London: Britain will Thursday outline plans to expand London’s Heathrow Airport to help cope with a boom in air travel, despite fierce opposition from environmental groups.
Transport Secretary Ruth Kelly will propose building a third runway for short-haul flights at Europe’s biggest airport by 2020, according to a report in the Times.
In the meantime, she intends to allow up to 60,000 more flights each year on the existing two runways, the report said.
Supporters of the planned expansion say it will pump billions of pounds into the economy and allow Heathrow to compete with other international airports.

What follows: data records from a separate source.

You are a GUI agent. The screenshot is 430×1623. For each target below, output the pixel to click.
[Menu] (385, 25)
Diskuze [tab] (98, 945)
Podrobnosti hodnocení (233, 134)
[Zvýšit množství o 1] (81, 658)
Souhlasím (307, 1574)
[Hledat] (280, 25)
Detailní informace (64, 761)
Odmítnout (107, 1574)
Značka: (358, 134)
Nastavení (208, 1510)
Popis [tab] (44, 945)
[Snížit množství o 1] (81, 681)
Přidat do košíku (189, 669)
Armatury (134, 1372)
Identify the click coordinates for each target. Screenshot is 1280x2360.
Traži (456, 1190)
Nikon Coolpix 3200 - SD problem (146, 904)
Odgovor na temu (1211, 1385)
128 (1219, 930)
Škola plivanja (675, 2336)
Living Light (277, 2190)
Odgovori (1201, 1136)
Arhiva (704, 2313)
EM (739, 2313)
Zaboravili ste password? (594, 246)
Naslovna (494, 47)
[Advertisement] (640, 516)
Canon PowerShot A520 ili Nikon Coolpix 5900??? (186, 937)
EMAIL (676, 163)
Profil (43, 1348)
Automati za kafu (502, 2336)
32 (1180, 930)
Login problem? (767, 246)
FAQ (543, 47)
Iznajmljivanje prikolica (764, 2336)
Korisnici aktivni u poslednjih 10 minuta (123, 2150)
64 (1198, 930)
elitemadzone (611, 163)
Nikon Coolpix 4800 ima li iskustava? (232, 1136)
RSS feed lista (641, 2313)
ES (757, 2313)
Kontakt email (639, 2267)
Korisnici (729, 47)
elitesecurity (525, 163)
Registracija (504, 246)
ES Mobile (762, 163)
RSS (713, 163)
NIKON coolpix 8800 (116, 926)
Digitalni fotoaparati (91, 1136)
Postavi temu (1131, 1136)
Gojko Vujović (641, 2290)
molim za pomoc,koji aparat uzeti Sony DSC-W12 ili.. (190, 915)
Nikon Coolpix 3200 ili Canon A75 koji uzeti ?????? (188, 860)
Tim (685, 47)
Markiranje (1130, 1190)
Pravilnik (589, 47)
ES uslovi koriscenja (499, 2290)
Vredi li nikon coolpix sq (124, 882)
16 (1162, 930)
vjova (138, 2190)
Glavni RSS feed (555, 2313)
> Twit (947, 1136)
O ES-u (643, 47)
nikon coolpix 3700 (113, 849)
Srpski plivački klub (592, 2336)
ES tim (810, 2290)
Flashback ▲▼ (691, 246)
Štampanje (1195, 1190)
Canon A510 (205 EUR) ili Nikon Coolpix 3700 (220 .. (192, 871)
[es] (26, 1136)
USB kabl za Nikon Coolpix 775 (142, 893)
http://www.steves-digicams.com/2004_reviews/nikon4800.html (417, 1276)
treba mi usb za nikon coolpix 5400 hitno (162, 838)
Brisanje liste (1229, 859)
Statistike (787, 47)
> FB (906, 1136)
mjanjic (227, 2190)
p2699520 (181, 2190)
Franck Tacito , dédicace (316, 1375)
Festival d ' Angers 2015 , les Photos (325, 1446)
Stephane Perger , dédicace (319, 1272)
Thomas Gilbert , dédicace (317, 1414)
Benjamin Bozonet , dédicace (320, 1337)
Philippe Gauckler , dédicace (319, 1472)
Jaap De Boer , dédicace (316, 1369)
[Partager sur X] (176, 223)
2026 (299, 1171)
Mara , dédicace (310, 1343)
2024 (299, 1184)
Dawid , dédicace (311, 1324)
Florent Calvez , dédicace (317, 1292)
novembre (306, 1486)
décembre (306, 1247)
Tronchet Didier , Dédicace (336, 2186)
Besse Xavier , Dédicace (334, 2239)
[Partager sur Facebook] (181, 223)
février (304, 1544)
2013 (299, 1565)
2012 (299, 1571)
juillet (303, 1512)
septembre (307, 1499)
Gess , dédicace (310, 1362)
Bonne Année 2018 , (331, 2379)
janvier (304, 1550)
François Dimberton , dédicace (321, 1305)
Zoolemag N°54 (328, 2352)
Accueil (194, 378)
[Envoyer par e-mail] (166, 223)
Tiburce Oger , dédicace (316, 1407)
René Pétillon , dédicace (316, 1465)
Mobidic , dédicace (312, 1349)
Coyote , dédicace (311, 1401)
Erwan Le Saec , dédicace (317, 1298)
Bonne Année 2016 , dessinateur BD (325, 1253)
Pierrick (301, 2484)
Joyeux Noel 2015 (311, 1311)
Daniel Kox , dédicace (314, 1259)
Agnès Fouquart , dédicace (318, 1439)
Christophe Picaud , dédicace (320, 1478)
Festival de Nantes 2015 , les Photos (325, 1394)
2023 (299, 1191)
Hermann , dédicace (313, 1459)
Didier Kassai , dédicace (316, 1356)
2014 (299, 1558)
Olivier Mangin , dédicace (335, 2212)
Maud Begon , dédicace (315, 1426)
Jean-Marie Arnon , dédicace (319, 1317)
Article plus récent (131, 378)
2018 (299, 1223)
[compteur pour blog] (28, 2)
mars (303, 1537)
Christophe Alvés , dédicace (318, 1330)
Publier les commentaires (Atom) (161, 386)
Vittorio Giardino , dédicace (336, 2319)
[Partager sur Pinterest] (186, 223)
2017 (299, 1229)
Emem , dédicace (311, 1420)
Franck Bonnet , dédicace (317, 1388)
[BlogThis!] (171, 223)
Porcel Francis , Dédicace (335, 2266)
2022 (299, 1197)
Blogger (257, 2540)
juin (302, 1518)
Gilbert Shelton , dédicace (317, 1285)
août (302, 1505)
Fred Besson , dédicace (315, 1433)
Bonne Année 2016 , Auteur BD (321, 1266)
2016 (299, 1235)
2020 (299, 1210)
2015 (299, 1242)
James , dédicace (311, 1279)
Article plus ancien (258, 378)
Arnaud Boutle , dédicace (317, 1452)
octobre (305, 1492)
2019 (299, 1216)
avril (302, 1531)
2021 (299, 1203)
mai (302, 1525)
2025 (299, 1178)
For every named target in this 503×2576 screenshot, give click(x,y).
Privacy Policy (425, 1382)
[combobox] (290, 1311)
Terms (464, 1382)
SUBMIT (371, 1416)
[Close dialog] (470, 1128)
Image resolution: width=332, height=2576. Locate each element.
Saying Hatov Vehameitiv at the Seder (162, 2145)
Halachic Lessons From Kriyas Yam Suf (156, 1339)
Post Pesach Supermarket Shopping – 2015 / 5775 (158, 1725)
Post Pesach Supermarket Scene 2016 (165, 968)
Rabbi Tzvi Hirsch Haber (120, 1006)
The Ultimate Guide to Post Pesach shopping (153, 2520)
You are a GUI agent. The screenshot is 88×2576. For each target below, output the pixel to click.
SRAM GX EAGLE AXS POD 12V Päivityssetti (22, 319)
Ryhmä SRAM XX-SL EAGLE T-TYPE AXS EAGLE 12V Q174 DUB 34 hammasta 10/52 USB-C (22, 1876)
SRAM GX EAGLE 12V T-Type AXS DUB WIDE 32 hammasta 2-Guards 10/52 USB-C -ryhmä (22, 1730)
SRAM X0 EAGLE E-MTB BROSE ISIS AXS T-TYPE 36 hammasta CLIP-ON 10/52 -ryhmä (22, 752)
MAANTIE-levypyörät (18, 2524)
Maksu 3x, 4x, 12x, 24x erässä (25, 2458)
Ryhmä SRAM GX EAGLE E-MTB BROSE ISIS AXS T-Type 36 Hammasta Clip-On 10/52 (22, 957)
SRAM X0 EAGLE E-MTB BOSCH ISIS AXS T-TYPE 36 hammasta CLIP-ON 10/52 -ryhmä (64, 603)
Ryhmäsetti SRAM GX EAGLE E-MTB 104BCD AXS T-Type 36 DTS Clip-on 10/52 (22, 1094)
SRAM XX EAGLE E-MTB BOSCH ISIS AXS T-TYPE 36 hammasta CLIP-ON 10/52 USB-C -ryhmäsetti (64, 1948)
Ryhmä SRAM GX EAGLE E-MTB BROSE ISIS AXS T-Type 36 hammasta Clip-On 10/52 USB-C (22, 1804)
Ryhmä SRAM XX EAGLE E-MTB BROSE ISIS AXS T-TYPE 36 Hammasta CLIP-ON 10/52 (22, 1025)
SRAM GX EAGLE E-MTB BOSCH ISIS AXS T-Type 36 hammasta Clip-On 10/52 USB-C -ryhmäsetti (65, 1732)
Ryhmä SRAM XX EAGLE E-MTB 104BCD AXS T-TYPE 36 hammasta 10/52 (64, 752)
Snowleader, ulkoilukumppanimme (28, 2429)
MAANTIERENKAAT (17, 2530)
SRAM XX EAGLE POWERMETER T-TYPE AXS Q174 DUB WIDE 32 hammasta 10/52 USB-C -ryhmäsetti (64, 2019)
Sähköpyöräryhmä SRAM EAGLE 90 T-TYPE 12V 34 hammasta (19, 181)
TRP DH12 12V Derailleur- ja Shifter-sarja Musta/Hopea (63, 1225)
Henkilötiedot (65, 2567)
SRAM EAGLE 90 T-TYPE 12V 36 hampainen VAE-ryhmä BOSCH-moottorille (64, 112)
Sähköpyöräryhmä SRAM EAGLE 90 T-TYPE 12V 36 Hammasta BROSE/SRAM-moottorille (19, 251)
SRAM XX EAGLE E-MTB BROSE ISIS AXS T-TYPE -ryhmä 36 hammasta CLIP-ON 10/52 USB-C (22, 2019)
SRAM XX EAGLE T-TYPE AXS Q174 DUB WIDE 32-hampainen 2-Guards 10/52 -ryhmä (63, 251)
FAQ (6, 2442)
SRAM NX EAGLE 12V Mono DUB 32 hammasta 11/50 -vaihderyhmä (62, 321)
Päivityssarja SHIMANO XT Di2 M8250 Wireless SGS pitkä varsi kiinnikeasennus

Critics, however, say the extra flights will contribute to global warming, increase pollution and blight the lives of millions of people under the flightpaths.
The developments are being closely watched by governments and campaigners across Europe, including Frankfurt, Paris and Stuttgart, where airport expansions are planned.
Kelly will publish a consultation paper Thursday that will say the expansion will not breach the European Union’s air pollution limits and the government’s own noise limits, the Times said.
“We need extra capacity in the southeast,” Kelly told the newspaper. “But fundamentally we need a global hub airport.”
Scientists say air transport contributes to global warming, and the carbon dioxide gas and water vapour emitted by aircraft are four times more potent at high altitude than at sea level.
The government says it is committed to tackling climate change and plans to set legally binding targets for cutting CO2 emissions -- but it also backs an expansion of air travel, which is set to double in the next 25 years.
Airport operator BAA, part of Spain’s Ferrovial said the expansion would bring huge economic benefits through tourism, job creation and businesses relocating to be near Heathrow.
“It is a very considerable economic powerhouse,” BAA Chief Executive Stephen Nelson told BBC radio.
British Airways Chief Executive Willie Walsh said benefits could be worth more than 9 billion pounds each year.
Green campaigners question that figure.
John Stewart, chairman of anti-airport expansion group HACAN ClearSkies, told the BBC: “There’s a mantra here that it’s important for the economy. What has never been worked out is how those figures are arrived at.”
Liberal Democrat Shadow Transport Secretary Susan Kramer said the plans “make a mockery of any attempts to tackle climate change”.
“It is time for ministers to listen to the public and stop any further Heathrow expansion,” she said.